The polyphenol content in Cg hydroalcoholic extract was determined as previously described (34). Briefly, 5 mL extract was poured into a volumetric flask and distilled water was added to 250 mL; then, a 1 mL aliquot was transferred to another volumetric flask and distilled water added to 25 mL (final solution). Aliquots (1 mL) of the final solution received 1 mL of phosphomolybdotungstic reagent and the final volume (10 mL) was adjusted with 15% sodium carbonate solution. After 30 minutes, the absorbance of samples was read at 720 nm, considering a blank sample containing 15% sodium carbonate solution. The percentage of polyphenols (%) was determined from a standard curve (5, 10, 15, 20, 25, 30, 35, and 40 µg/mL) of pyrogallol (Sigma Chemical Co., USA).

Pharmacological Tests

Animals

Male Swiss white mice (26-32 g) were supplied by Anilab Animais de Laboratório (Brazil). Animals were housed at 25 ± 3ºC under a 12-hour light-dark cycle with access to food and water ad libitum. This study was approved (protocol number A009/2006 CEP) by the Research Ethics Committee of the Vale do Paraiba University (UNIVAP) and all experiments were performed according to the guidelines of the Brazilian Society of Laboratory Animal Science (SBCAL/CEUA).

Bothrops venom

Crude venom was obtained from adult Bothrops jararacussu (Bjssu) snakes (Serpentarium of the Nature Study Center, UNIVAP) and certified by Prof. Dr. Jose Carlos Cogo, Vale do Paraiba University (UNIVAP), São José dos Campos, SP, Brazil.
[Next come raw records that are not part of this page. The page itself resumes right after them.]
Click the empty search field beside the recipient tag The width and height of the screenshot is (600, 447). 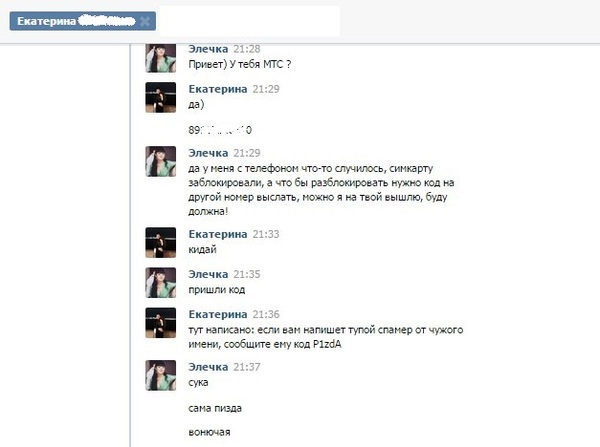(249, 21)
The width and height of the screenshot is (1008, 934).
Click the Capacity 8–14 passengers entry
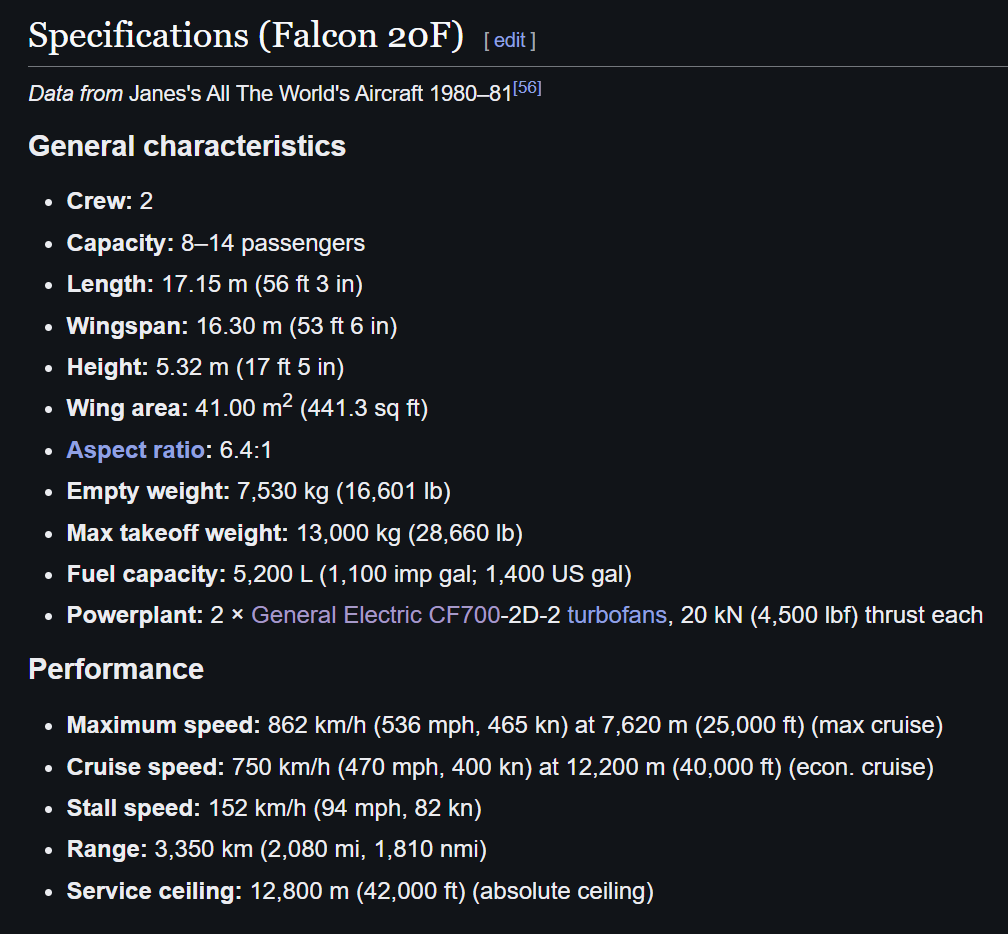pyautogui.click(x=216, y=243)
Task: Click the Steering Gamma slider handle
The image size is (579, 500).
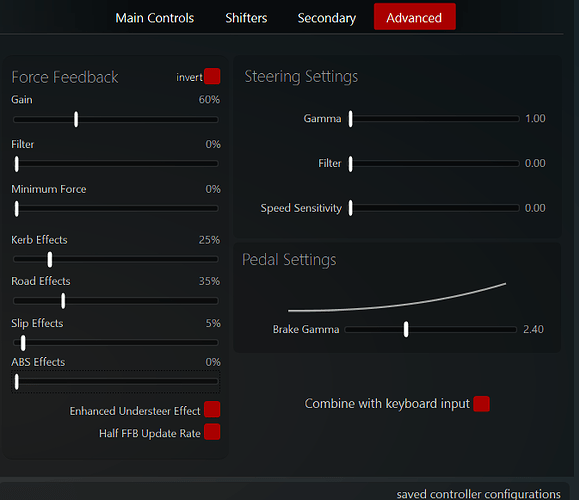Action: (x=350, y=119)
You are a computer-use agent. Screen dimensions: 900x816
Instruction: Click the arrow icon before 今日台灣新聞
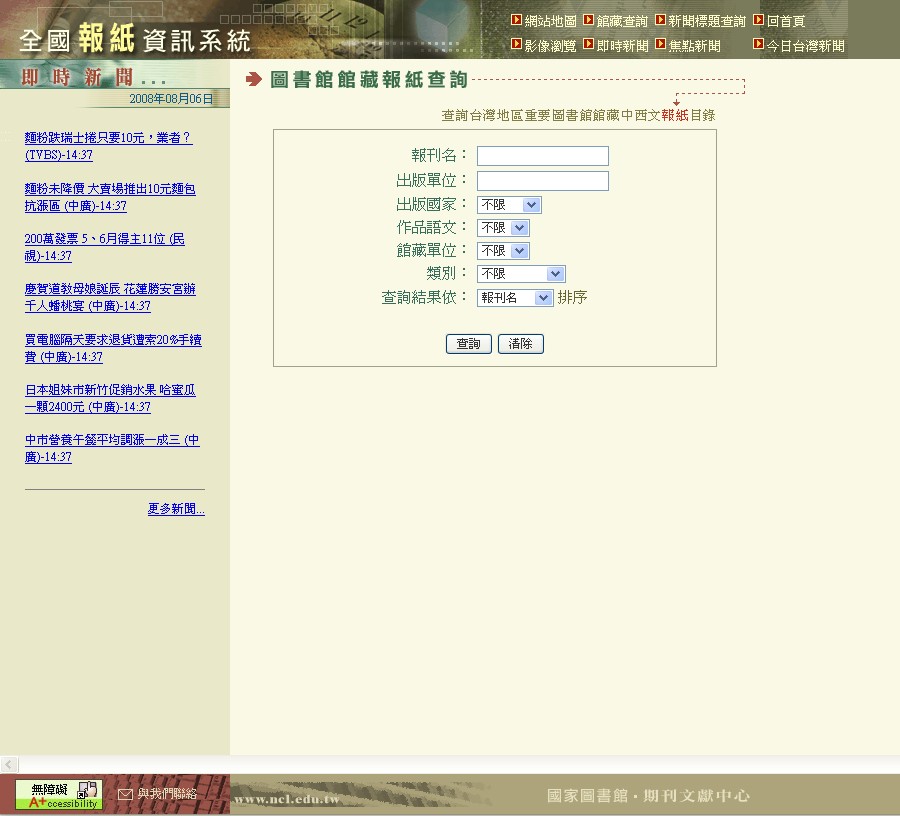(759, 45)
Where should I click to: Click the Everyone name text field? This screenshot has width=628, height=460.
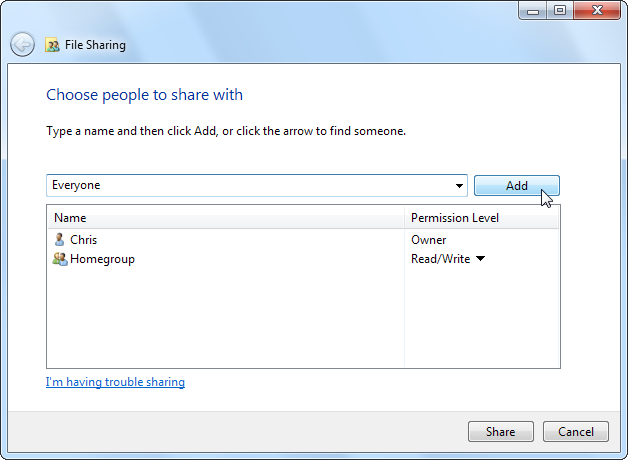(250, 185)
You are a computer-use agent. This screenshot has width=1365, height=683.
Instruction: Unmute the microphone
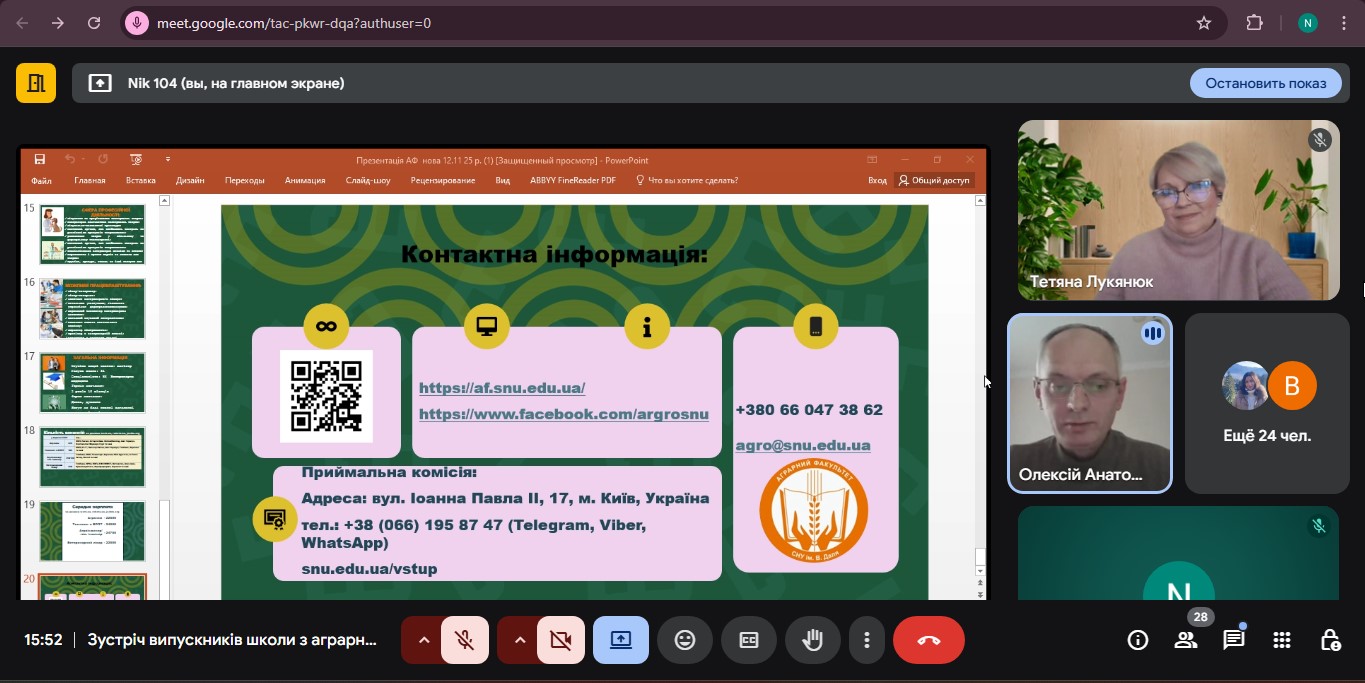tap(464, 640)

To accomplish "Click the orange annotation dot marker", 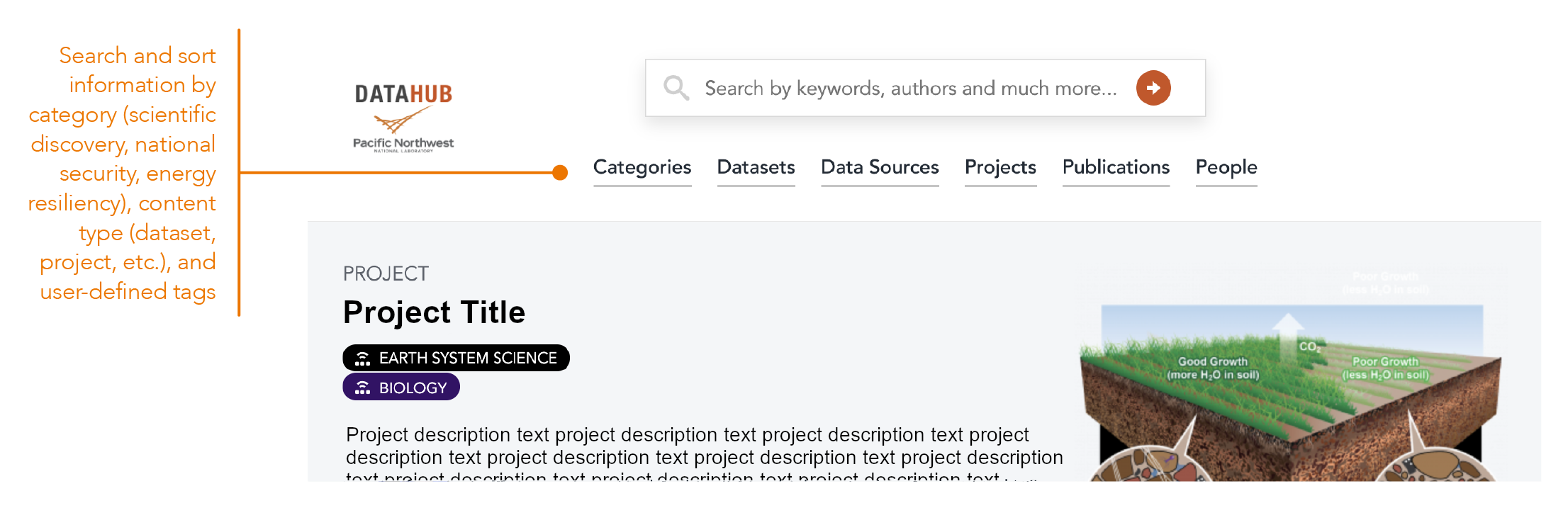I will [560, 173].
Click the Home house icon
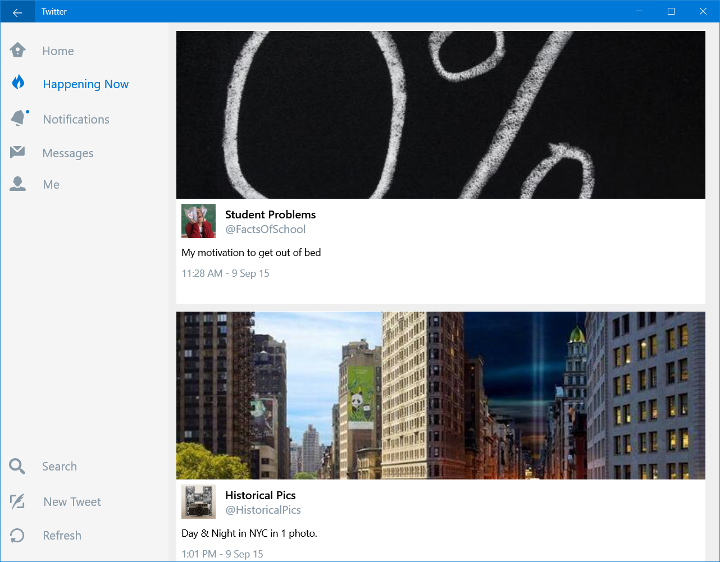The width and height of the screenshot is (720, 562). [x=17, y=50]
Mouse phrenic nerve-diaphragm muscle (PND) preparation

PND was obtained from mice anesthetized with halothane and sacrificed by exsanguinations (35). The diaphragm was removed and mounted under a tension of 5 g in a 5 mL organ bath containing continuously aerated Tyrode solution (control) with the following composition: 137 mM NaCl, 2.7 mM KCl, 1.8 mM CaCl2, 0.49 mM MgCl2, 0.42 mM NaH2PO4, 11.9 mM NaHCO3, and 11.1 mM glucose. After stabilization with 95% O2/5% CO2, pH was 7.0. The preparations were indirectly stimulated with supramaximal stimuli (4x threshold, 0.06 Hz, 0.2 ms) delivered from a stimulator (model ESF-15®, Bonter, Brazil) to the nerve through bipolar electrodes. Isometric twitch tension was recorded with a force displacement transducer (cat. 7003, Ugo Basile, Italy) coupled to a Gemini two-channel physiographic recorder (cat. 7070, Ugo Basile) via a basic preamplifier (cat. 7080, Ugo Basile, Italy).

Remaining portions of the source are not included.